Rutko took back my paper. “Why didn’t you do it this way,” she said and went into a new method of addition I had never learned. She said it’s all about offering students multiple ways and strategies to use. Her staff is on board with these new methods.
Rutko also tries to offer as many subjects as possible, but this is difficult in a small school.
Rutko said the school population is still over 100 kids, which is a kind of magic number in the school division. It means they can still offer more in terms of staffing and elective subjects.
Their staff is also made up of mostly women and Rutko feels offering programs like Shop would be asking teachers to leave their comfort zones. The superintendents are working to find ways to offer more classes, such as partnerships with South East Regional College or the John Deer.
When the future is away from Mossbank
Teachers sang the praises of Howe and Jacob my whole time at the Mossbank school. They really were being prepared for bright futures and their grades were clearly good enough to get into university. The question that was always lingering in the back of my mind was whether these “bright futures” included Mossbank.
“It’d be pretty tough to get an engineering job out here for what I’m interested in,” admitted Howe.
There are only 10 people living in Mossbank with a university degree according to Stats Canada. The same census shows there are 10 Mossbank citizens in the education field.
As more young people are becoming educated, the future of all small towns is put into question. But Rutko feels there’s hope in the university field of agriculture, Mossbank’s main industry.
“Farming in itself is becoming such a technical thing,” she said. “What we see is a lot of our students go into agricultural… So if they do come back their skills are going to enhance what they’re doing on the farms.”
Yet there doesn’t seem to be a current demand for engineers with degrees from the University of Regina, which both Howe and Geis hope to become.
“Like, I grew up on the farm, I like farming, kinda, but… if I took engineering it wouldn’t really apply to what’s going on around here. There’s not much for jobs. Mossbank’s probably not going to get a whole lot bigger in the future. It’s probably just going to kinda dwindle off,” said Howe.
Though Howe and Geis weren’t thrilled about the idea of moving to the big cities.
“I like the small towns a lot better than the big cities,” mused Geis. “It’s a lot easier. You don’t have to worry just walking around.”

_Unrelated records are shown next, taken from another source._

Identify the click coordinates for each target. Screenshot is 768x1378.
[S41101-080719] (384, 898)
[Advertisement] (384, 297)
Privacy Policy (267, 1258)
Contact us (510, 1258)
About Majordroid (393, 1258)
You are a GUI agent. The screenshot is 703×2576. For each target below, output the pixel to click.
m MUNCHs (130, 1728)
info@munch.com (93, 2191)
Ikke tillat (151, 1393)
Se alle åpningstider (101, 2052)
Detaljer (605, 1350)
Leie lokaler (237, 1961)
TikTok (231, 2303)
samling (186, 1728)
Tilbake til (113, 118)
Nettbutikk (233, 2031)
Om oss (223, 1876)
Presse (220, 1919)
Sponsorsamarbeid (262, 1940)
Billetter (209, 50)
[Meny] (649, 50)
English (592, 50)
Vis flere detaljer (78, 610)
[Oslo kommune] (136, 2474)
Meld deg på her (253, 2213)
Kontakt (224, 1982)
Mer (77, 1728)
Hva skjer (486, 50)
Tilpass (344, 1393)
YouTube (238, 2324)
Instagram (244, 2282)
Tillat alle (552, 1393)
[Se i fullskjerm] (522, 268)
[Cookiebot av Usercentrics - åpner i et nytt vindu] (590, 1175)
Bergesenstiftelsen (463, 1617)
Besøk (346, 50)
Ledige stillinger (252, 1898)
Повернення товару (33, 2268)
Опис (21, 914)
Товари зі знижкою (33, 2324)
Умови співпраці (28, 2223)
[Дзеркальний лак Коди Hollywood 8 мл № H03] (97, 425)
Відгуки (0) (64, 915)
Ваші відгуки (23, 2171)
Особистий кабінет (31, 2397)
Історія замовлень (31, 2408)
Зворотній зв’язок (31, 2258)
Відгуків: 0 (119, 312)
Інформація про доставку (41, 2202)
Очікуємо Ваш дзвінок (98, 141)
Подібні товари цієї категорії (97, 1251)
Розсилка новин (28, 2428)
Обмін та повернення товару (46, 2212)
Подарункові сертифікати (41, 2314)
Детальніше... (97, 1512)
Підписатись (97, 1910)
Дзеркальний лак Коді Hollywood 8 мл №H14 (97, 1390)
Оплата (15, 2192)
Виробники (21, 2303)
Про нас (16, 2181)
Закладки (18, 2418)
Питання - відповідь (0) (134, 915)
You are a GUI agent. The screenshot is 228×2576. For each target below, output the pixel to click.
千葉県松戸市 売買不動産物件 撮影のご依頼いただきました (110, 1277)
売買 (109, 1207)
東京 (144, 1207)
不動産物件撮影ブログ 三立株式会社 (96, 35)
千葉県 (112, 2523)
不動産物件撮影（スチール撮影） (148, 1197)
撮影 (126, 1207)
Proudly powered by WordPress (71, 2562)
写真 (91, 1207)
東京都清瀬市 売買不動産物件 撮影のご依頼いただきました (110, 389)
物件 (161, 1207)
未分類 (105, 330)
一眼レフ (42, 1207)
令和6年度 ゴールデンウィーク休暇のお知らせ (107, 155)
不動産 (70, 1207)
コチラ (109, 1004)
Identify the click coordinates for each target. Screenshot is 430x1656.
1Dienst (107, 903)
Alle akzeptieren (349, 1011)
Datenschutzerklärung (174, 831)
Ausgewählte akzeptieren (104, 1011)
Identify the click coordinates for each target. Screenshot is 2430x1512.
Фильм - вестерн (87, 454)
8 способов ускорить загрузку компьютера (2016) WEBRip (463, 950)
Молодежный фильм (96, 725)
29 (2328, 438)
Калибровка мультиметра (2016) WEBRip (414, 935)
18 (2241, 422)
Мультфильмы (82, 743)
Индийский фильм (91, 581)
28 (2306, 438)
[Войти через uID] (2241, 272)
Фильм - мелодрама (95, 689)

Howe seemed to be planning a future in which he could have it all. “I don’t want to live in the city but I want to be like close to it so maybe just a small town outside of the city like fifteen/twenty minutes, or maybe like an acreage or something so my kids can still be kinda close to the school,” he said.
I asked Lawrence whether his star pupils would be leaving town for good.
“In a way you hope. Because there’s so much more out there. You know this is a great town but for them to come back, unless they’re going to come farm, which I doubt it, you know there’s nothing here for them. With their interests… yeah.”
Geis’s mother reiterated the sentiment: “I think once he gets out in his field, yeah, he’ll be… he’ll be gone.”
Possibilities
Jackie Geis’s feelings of letting her son go were mixed with the pride she felt for him. She said she knew he would excel in whatever he does.
Likewise, Rutko mused about the open future of her students:
“Carter and Jacob will both be awesome university students… The world is at their feet right now because they are so good at what they do, they are very focused, and they have awesome work habits, and they’re serious about learning. They’ll do very well.”